I guess stupefaction would be a good way to describe the initial British reaction to the appointment of Baroness Ashton as the new EU High Representative for Foreign Relations and Security. At least we knew the new President’s name because it has been knocked around for the last few weeks. But no one seems to have heard of the lady at all. Even in Britain. Worse, she is singularly inexperienced in what the high profile position seems to require. So, I’d love to see the Job and the Perfect Bride Specs for the holder. Assuming they started with these. Which I rather doubt. But, apart from this, all went as predicted here; the Big Beasts of Germany and France got exactly what they wanted and everybody got to shaft Tony Blair.

And politicians wonder why they’re not much respected. Anyway, here’s an interesting (eurosceptic) take on the nonsense. Sampler:- It is hugely ironic that after decades of slaving away at crafting the foundations of a European superstate, the Eurofederalists have been left with two of the dullest politicians on earth as the public face of the European Union. Incidentally, the menu for last night’s election dinner special included wild mushrooms.

An Israeli historian has just published a book in which he makes the general claim that Jewish history was invented in the 19th century and the specific claim that the Romans never expelled the Jews from Palestine. The same general observation applies, he says, to Germany, France and Italy. Their histories are all the invention of romantic 19th century nationalists. And I can think of one or two examples closer to home.

As it happens, one of the waitresses in this wi-fi café has just given me a history of Galicia. Since it’s in Gallego, I’m guessing it’ll prove conclusively that Galicia is not only quintessentially Gaelic but also that it’s been a downtrodden real nation for hundreds of years. But I’ll let you know. Though this might take some time; she’s given me two other books as well. I see one is entitled “Myths, Rites and Legends of Galicia: The Magic of the Celtic Legacy”. There you go. Will I get an answer to my question of why Galicia is considered so much more Celtic than our next-door neighbour Asturias? Which really did successfully resist the Muslim conquest, by the way.
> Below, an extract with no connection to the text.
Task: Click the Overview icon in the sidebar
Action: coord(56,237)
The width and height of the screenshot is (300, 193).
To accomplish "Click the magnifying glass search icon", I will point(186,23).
The Galician supreme court – I think every region in Spain has one – has pronounced that a house built very close to the sea by one of the Xunta members is illegal and must be demolished. Even though she should have known the law better than most, the lady in question has dismissed this as political persecution. It will be interesting to see whether the demolition order is ever carried out. There do seem to be rather a lot here that aren’t.

But maybe she has a case, as there’s widespread confusion about what the planning laws actually are in any place around Spain. And about who has the power to change them, as between the municipal, provincial, regional and state administrations. Hence the ability for some court to rule that thousands of houses owned by expatriates are illegal even after they’d been assured by the local authority they were legal. As someone has written, “Surely it is time for central government to take on a new overall role and impose a same-size-fits-all policy for the entire country. And now is the time to do it. Many town halls are rapidly running out of money and so some sort of replacement funding could be the incentive for the town halls to bring their municipalities into line with new rules established by Madrid.” So, is there the political will? Probably not. Bigger fish to fry.

The company which has high-jacked my phone to send me a recorded message every time I get an international call is Interec. I wonder if Telefónica know what’s going on. Assuming they don’t own it.

Finally . . . Confused about how much red wine to drink? Consult this and then relax. After that, start worrying that the research was by the University of Bordeaux.

Footnote: Most Unwise Quote of the Week, made on Wednesday

The days when France and Germany could decide things for a small cosy club are long gone. And a good thing too.
- An East European diplomat. Possibly about to be an ex-diplomat.